Berdasarkan laporan PISA 2022, Indonesia menempati peringkat ke-70 dari 81 negara dengan skor 366 untuk matematika. PISA merupakan evaluasi internasional yang mengukur kemampuan siswa dalam literasi membaca, matematika, dan sains. Meskipun demikian, Indonesia mendapat nilai lebih dalam bidang kesehatan mental, yang berada di atas rata-rata negara-negara OECD.
Kondisi ini memperlihatkan adanya kesenjangan dalam pencapaian akademik Indonesia, yang harus segera diatasi dengan pendekatan yang lebih baik. Salah satunya adalah dengan memperkenalkan matematika sejak dini. Menteri Pendidikan Dasar dan Menengah (Mendikdasmen), Abdul Mu’ti, mengungkapkan bahwa matematika akan mulai dikenalkan di tingkat Taman Kanak-kanak (TK). Hal ini sejalan dengan arahan Presiden Prabowo yang berharap agar pembelajaran matematika diperbaiki dan bisa diterima dengan mudah oleh pelajar.
Mu’ti menjelaskan bahwa pendekatan yang akan digunakan dalam pendidikan matematika adalah pembelajaran mendalam atau deep learning, yang lebih menekankan pada pemahaman mendalam dan holistik terhadap materi pelajaran, bukan sekadar menghafal untuk ujian.
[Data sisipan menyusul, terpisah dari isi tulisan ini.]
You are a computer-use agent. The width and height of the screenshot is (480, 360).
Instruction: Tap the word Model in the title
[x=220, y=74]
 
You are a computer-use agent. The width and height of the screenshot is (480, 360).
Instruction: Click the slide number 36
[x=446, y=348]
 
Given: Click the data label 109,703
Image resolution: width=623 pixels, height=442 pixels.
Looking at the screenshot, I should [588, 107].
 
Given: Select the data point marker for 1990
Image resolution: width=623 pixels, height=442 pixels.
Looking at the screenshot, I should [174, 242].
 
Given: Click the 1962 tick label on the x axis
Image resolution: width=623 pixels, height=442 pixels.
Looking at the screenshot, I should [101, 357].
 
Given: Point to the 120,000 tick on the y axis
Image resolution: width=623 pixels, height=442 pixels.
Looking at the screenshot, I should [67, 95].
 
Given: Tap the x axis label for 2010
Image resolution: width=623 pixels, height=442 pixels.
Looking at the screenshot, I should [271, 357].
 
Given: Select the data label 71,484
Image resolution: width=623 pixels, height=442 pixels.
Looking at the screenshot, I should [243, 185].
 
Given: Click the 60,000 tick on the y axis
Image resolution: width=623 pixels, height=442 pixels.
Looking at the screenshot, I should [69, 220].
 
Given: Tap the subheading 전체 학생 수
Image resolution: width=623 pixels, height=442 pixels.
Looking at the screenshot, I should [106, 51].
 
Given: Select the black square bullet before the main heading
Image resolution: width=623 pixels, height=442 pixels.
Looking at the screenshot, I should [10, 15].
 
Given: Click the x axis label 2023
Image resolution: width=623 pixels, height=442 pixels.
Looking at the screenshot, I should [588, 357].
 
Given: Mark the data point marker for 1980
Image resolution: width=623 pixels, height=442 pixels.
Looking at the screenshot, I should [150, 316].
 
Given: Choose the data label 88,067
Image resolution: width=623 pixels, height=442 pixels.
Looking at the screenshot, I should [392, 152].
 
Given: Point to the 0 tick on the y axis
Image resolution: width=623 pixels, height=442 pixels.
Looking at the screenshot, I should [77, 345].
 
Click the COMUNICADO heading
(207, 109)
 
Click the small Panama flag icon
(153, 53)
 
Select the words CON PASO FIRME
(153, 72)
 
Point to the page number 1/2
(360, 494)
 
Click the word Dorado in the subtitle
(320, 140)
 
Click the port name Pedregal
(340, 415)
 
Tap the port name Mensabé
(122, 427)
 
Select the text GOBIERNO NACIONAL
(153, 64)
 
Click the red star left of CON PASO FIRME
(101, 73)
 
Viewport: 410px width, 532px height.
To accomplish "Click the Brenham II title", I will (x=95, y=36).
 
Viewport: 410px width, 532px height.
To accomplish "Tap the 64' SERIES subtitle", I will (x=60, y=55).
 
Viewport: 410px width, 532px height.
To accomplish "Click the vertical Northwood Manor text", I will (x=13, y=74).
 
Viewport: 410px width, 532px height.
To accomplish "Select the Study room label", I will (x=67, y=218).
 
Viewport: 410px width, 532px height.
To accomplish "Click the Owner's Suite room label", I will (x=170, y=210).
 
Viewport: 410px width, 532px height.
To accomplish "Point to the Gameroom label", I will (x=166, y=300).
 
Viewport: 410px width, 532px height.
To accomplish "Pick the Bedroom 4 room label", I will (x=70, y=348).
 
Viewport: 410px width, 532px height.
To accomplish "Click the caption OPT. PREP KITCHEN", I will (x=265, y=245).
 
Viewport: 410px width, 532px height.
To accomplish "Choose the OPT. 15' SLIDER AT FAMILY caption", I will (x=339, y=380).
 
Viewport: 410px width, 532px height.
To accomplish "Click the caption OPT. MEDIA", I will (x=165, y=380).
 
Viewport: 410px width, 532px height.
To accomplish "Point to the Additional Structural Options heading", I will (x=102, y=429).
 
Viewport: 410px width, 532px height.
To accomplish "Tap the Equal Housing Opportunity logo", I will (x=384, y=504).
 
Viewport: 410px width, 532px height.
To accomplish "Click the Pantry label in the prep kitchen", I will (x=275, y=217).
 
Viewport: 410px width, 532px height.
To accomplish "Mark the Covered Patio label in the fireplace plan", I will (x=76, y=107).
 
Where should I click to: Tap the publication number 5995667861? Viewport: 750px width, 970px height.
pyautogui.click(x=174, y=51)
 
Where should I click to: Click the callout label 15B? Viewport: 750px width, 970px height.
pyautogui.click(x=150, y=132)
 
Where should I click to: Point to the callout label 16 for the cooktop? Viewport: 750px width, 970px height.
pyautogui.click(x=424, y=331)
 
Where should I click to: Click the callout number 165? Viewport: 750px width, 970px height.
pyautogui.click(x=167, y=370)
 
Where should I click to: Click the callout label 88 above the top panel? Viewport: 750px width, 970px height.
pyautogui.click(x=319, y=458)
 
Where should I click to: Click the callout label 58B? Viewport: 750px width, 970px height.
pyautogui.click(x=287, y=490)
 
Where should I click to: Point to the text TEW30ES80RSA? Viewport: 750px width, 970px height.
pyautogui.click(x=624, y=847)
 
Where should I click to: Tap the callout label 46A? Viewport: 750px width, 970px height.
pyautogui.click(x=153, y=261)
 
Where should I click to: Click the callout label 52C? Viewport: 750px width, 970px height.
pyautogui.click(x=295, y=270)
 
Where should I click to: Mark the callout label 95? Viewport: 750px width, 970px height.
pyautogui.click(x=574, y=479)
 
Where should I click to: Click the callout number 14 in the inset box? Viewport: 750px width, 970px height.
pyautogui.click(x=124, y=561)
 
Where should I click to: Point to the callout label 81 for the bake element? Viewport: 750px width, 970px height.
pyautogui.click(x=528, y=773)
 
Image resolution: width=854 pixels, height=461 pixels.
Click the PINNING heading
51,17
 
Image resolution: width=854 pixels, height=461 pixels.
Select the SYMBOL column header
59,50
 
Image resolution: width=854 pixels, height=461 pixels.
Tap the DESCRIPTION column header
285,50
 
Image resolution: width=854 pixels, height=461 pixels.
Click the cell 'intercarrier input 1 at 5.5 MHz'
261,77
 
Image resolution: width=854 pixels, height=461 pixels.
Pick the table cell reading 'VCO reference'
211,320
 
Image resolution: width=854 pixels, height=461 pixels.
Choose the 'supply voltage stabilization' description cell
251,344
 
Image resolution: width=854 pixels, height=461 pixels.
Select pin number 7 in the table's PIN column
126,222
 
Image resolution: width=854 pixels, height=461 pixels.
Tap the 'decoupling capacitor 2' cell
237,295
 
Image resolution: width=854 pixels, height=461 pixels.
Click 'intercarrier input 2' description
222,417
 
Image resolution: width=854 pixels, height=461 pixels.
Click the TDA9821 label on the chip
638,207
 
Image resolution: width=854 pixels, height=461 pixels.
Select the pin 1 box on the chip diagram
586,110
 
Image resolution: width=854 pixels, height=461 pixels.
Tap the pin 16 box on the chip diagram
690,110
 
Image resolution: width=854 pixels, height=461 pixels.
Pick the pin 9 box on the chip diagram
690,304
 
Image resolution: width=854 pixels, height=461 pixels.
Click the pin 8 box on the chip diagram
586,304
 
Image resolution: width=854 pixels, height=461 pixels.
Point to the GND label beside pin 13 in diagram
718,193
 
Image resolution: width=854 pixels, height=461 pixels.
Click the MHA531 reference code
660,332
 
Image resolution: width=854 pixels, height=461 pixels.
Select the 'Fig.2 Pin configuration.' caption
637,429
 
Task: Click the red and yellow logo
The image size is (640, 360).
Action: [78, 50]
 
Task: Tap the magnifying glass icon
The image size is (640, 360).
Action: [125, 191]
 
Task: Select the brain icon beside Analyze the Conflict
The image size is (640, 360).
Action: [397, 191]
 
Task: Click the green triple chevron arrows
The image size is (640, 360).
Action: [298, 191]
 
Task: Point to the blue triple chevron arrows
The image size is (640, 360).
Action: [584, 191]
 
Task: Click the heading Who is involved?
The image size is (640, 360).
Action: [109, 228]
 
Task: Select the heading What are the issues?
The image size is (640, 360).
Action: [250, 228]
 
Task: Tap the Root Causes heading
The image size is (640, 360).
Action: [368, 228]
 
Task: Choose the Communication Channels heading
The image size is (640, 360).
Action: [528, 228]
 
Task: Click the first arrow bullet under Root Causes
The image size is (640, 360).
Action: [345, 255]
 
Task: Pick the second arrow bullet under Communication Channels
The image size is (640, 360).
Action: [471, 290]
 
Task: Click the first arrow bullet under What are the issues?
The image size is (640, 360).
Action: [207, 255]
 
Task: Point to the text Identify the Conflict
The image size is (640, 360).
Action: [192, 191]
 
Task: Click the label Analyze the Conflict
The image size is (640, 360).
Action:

“Bagaimana cara berinteraksi dengan emosional itu yang menjadi bagian penting dari mengembangkan apa yang saya sebut dengan joyful learning,” kata Mu’ti. Ia juga menekankan pentingnya menciptakan suasana belajar yang menyenangkan agar siswa bisa merasa nyaman dan termotivasi untuk belajar. Hal ini, menurutnya, penting agar proses pembelajaran bisa lebih efektif dan menyenangkan.
Selain itu, Ketua Komisi X DPR, Hetifah Sjaifudian, menambahkan bahwa cara untuk membuat matematika terasa seru dan menyenangkan sejak di TK adalah kunci untuk menghilangkan persepsi negatif tentang pelajaran ini. Dengan demikian, siswa tidak akan merasa cemas atau trauma terhadap matematika, yang bisa mengganggu proses belajar mereka secara keseluruhan.
Dengan pendekatan yang lebih manusiawi, yang memperhatikan baik aspek akademik maupun kesehatan mental siswa, Indonesia memiliki peluang besar untuk mencetak generasi pelajar yang tidak hanya unggul secara akademik, tetapi juga tangguh secara emosional.